--- BEGIN Given information ---

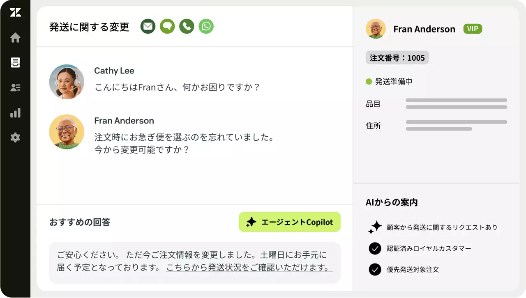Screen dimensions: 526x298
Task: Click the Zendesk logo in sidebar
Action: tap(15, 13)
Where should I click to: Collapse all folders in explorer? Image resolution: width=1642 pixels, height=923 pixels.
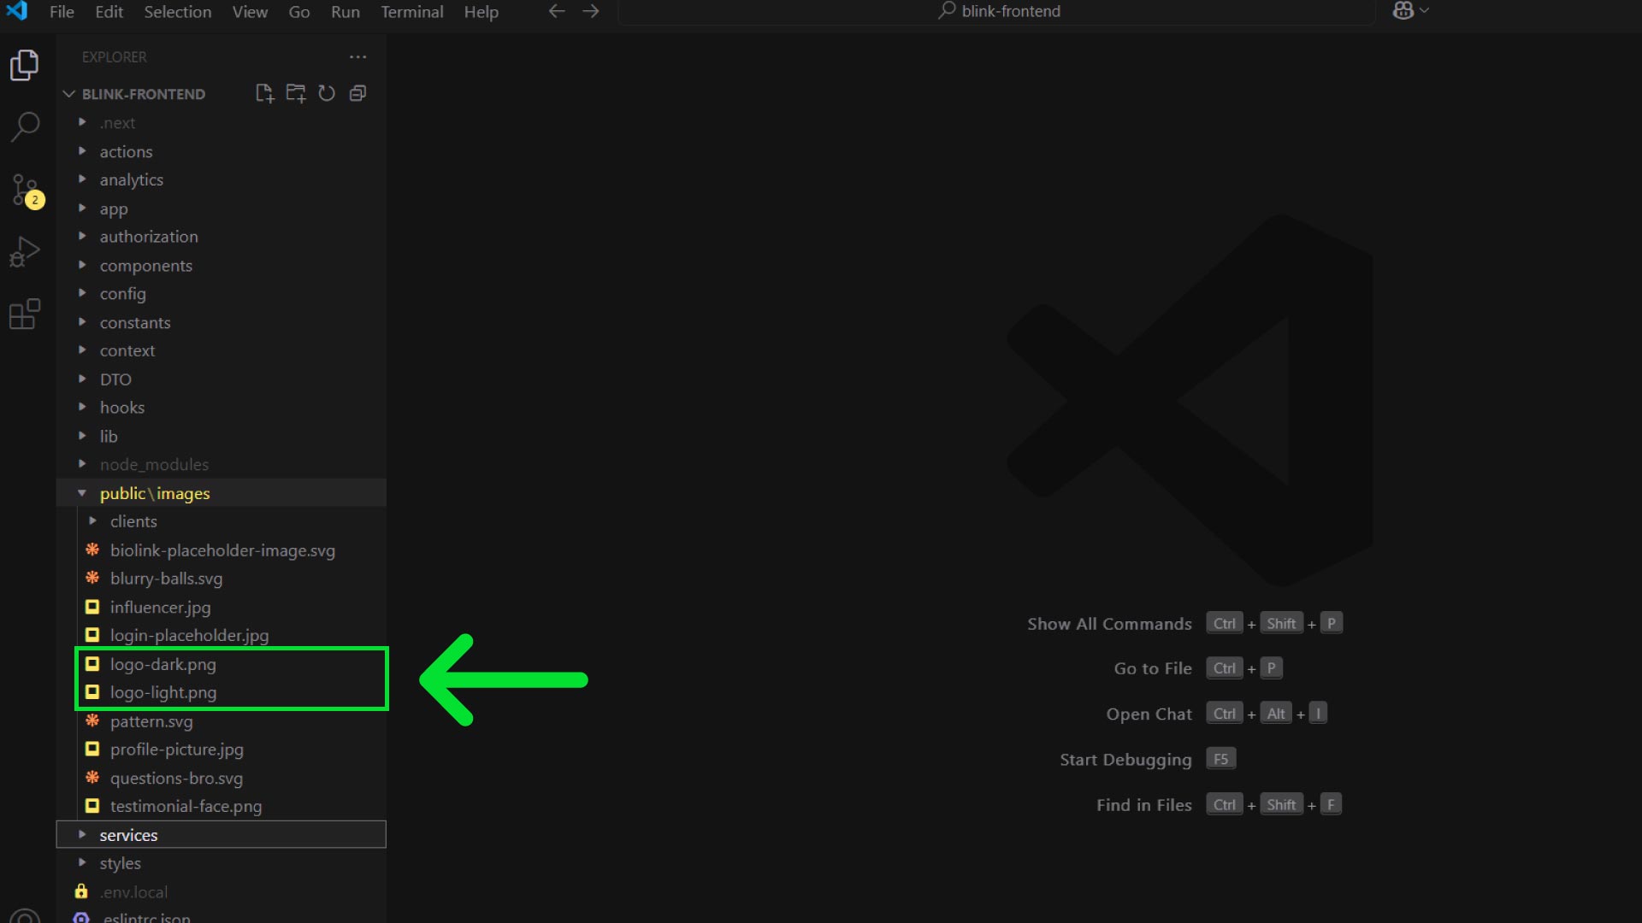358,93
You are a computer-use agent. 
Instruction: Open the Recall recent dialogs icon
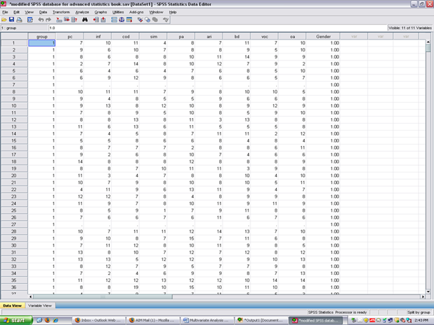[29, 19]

--- END Given information ---
--- BEGIN Given information ---

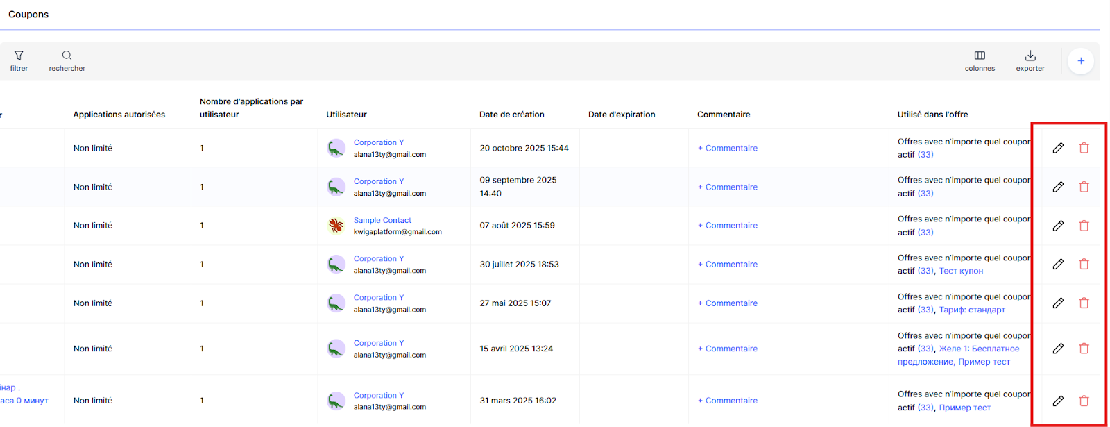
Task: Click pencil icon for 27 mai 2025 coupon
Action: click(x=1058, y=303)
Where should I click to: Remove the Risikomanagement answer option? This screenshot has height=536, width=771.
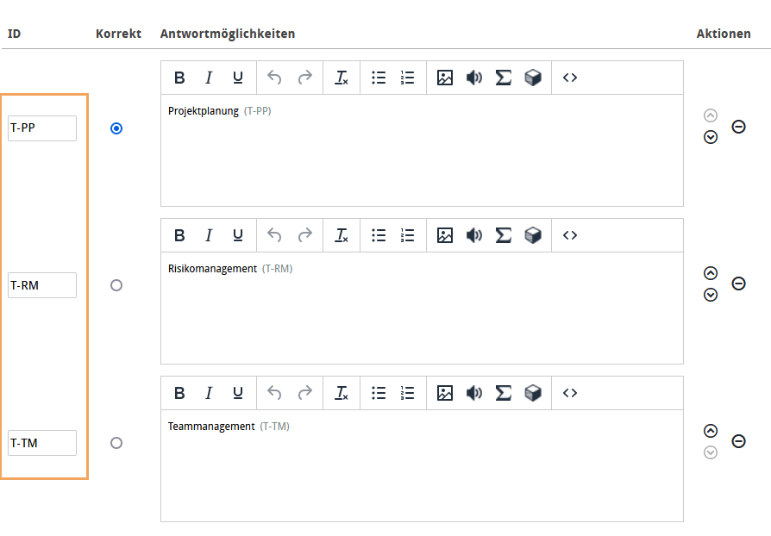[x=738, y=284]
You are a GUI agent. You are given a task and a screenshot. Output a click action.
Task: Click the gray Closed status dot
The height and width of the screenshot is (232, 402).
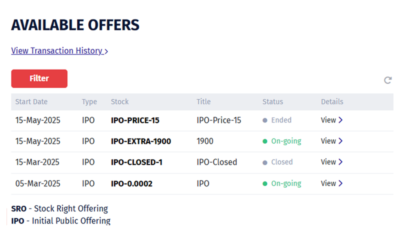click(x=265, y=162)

--- END Given information ---
--- BEGIN Given information ---

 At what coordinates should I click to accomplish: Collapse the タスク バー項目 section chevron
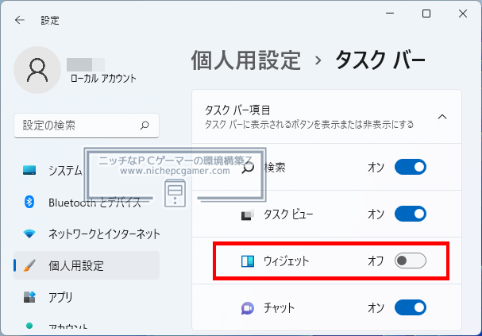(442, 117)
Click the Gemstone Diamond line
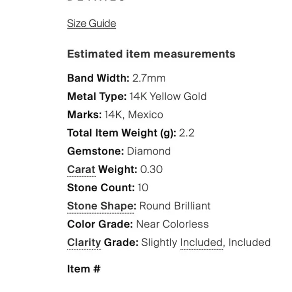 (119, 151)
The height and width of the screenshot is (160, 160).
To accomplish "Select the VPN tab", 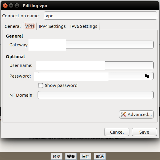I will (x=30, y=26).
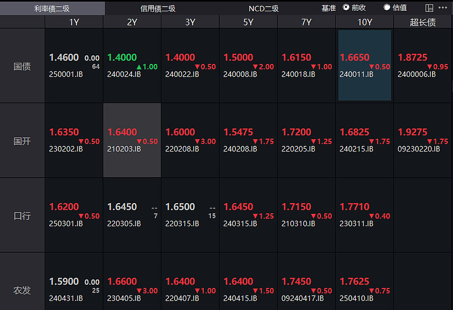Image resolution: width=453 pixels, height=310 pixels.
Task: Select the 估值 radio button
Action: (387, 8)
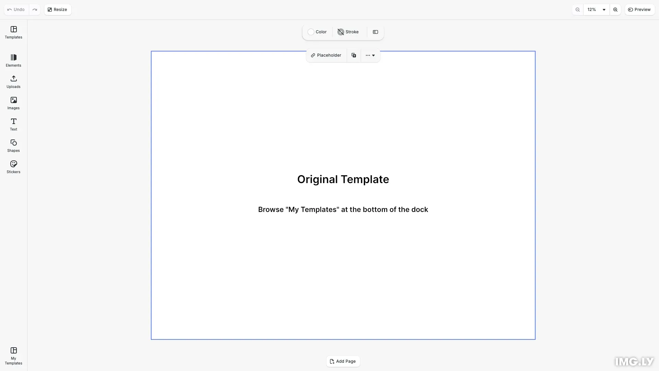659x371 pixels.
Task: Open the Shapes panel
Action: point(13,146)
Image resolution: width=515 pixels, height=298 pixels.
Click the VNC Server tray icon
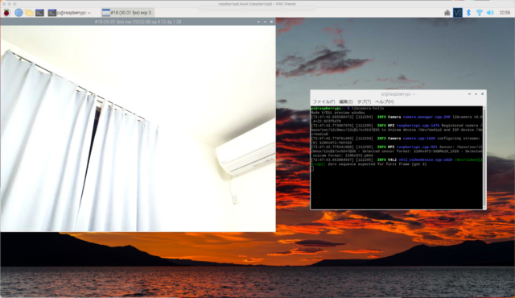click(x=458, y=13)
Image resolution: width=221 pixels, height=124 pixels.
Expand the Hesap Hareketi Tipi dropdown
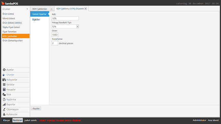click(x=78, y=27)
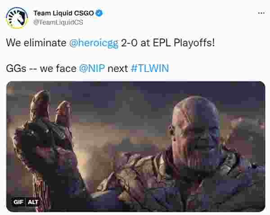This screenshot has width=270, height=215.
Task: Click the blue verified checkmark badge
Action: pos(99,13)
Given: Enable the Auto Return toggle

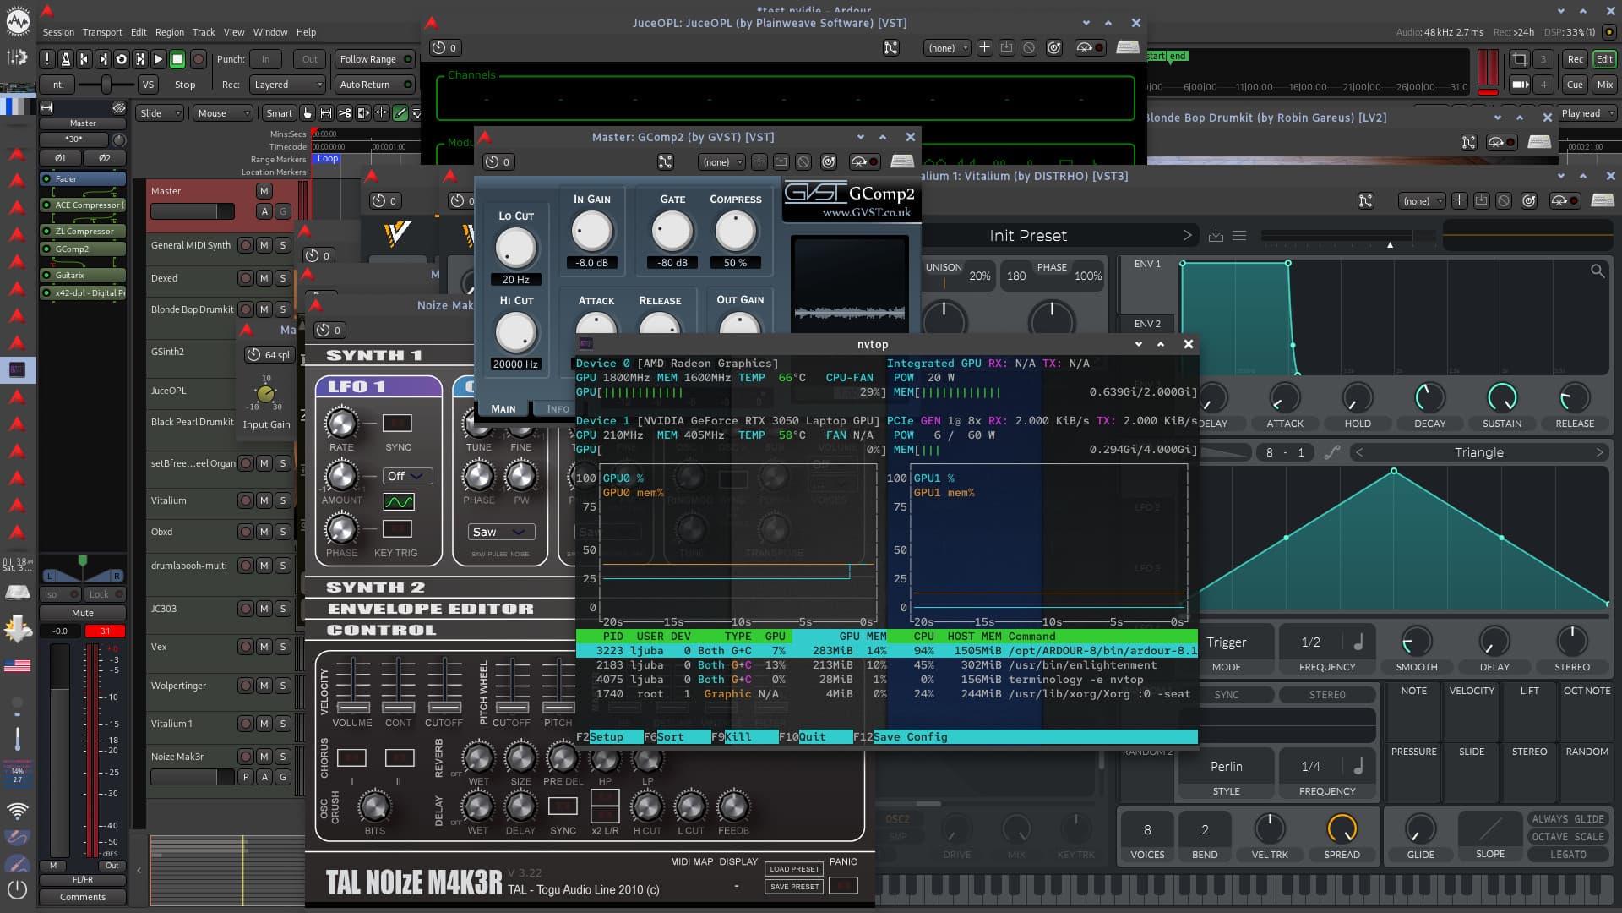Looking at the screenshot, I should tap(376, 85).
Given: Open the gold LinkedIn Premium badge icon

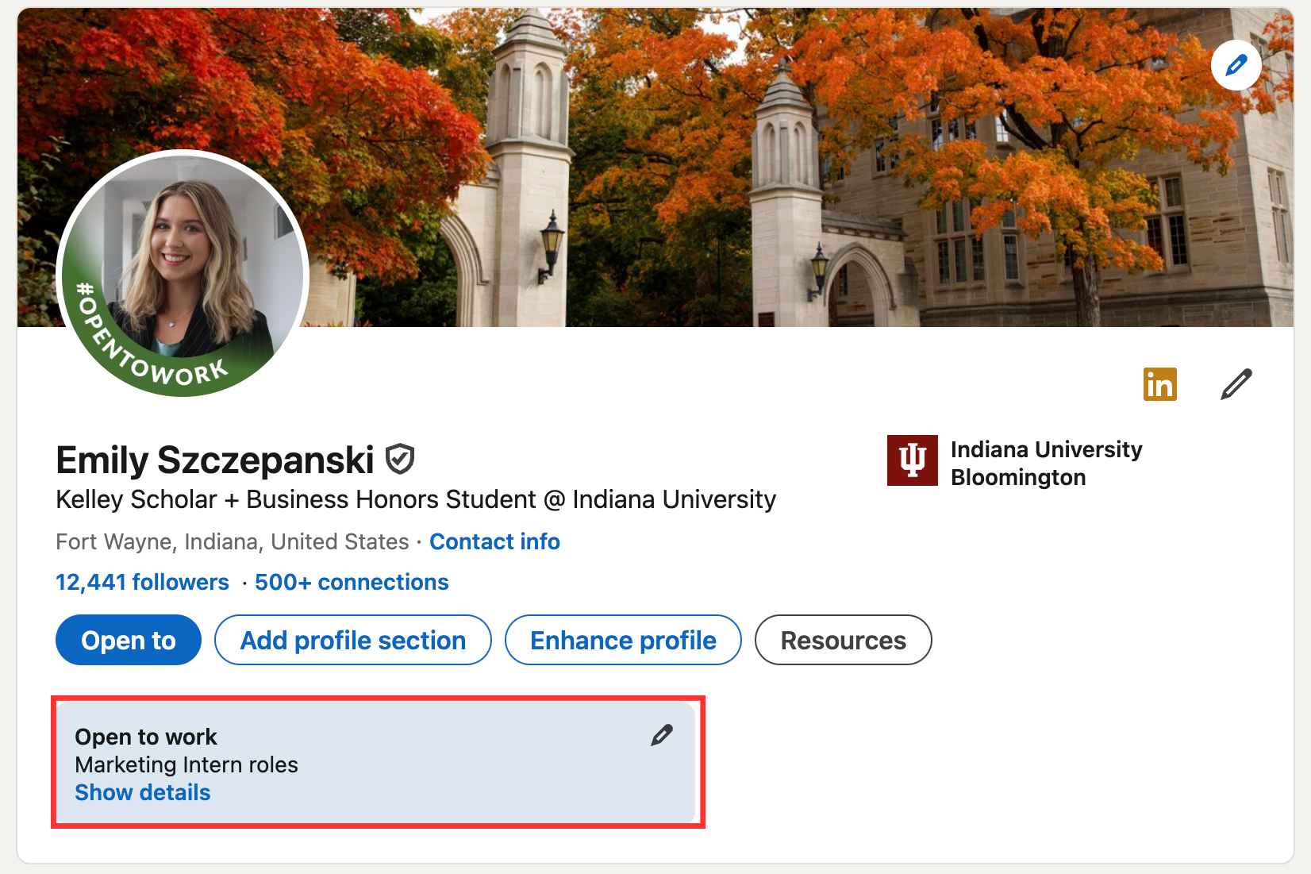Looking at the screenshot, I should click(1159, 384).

--- END Given information ---

(Task prompt): Copy out the rows word for word, starting with the line that contains "Image resolution: width=221" and going on through the line that contains "Looking at the screenshot, I should click(1159, 384).". Leave the pictures out of your copy.

(Output of the task):
Image resolution: width=221 pixels, height=124 pixels.
Expand the Hesap Hareketi Tipi dropdown
click(x=78, y=27)
This screenshot has width=270, height=215.
Task: Click the blue verified checkmark badge
Action: pos(99,13)
Given: Enable the Auto Return toggle

Looking at the screenshot, I should tap(376, 85).
Given: Open the gold LinkedIn Premium badge icon

Looking at the screenshot, I should click(1159, 384).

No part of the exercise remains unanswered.